Tikhonov Regularization
Naïve inversion fails because it trusts the data completely, even where the operator is blind.
Tikhonov regularization strikes a bargain: fit the data and keep the
model small. It minimises a sum of two terms,
\hat m_\alpha = \arg\min_m \Big( \|Gm - d\|^2 + \alpha^2\,\|m\|^2 \Big).
The first term is the
data misfit;
the second is a penalty on the size of the model, weighted by the
regularization parameter \alpha. Setting the gradient
to zero gives a modified normal equation that is always solvable:
(G^{\mathsf T}G + \alpha^2 I)\,\hat m_\alpha = G^{\mathsf T}d.
Adding \alpha^2 I lifts every eigenvalue away from zero — the singular
matrix becomes invertible. This is exactly
ridge regression
from machine learning, here cast as the cure for ill-posedness.

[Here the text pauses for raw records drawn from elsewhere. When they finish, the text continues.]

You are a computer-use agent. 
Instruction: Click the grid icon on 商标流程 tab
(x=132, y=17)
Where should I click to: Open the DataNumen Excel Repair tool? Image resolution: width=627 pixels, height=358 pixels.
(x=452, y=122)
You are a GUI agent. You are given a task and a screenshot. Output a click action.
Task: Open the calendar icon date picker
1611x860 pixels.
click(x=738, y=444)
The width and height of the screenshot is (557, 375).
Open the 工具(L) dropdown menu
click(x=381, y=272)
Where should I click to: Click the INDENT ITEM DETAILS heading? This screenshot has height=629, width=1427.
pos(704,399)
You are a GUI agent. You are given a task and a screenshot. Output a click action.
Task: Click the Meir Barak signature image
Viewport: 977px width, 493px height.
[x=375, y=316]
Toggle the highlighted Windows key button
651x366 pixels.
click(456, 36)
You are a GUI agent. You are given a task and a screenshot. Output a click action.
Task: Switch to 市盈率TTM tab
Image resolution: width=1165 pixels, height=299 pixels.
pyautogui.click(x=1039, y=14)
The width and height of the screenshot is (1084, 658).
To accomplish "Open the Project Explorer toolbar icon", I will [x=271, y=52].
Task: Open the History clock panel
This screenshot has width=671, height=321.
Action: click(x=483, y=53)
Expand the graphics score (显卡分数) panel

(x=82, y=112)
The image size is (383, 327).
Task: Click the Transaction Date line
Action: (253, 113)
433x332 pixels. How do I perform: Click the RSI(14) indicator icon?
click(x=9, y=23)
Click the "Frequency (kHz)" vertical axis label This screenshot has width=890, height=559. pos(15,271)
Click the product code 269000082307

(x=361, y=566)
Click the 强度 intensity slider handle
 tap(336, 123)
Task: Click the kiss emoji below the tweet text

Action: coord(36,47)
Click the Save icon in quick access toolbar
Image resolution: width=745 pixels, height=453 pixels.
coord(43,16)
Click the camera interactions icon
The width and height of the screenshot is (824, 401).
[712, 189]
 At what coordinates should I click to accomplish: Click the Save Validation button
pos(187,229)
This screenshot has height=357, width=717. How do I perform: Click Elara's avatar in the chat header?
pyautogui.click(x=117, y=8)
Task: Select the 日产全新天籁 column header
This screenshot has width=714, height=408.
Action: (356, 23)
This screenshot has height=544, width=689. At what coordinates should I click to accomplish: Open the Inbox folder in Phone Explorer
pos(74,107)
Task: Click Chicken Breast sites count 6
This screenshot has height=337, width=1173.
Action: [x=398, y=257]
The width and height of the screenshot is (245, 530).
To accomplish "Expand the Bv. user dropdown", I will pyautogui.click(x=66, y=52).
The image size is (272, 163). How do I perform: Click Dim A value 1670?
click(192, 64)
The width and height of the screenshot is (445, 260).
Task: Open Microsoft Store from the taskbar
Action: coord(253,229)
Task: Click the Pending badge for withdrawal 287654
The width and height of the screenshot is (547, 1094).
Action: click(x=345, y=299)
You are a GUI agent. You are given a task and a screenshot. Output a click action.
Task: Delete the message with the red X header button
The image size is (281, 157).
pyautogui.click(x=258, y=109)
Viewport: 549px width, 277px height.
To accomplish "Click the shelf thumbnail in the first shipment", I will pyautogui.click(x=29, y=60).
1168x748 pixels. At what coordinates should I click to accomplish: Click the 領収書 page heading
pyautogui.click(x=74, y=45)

What it does to each singular value
Through the SVD, Tikhonov multiplies each reconstructed component by a filter factor:
\hat m_\alpha = \sum_i f_i\,\frac{u_i^{\mathsf T}d}{\sigma_i}\,v_i, \qquad f_i = \frac{\sigma_i^2}{\sigma_i^2 + \alpha^2}.
Look at f_i. Where \sigma_i \gg \alpha
(strong, trustworthy directions) f_i \approx 1 — kept intact. Where
\sigma_i \ll \alpha (weak, noise-prone directions)
f_i \approx \sigma_i^2/\alpha^2 \approx 0 — smoothly switched off. The
dangerous 1/\sigma_i blow-up is tamed: instead of dividing by a tiny
number, the filter sends that term to zero.
The filter in action
The curve is the filter factor f_i across singular directions (high
index = small \sigma_i). Turn up \alpha and
the cutoff marches to lower indices — more aggressive smoothing, suppressing more directions. Turn
it down toward zero and every factor approaches 1, recovering the unstable naïve inverse.
Choosing \alpha is choosing where to draw that line.
- Minimise \|Gm-d\|^2 + \alpha^2\|m\|^2; solve (G^{\mathsf T}G + \alpha^2 I)m = G^{\mathsf T}d.
- Filter factors f_i = \sigma_i^2/(\sigma_i^2 + \alpha^2): ≈1 for strong directions, ≈0 for weak ones.
- It is ridge regression, and it trades data fit against model size via \alpha.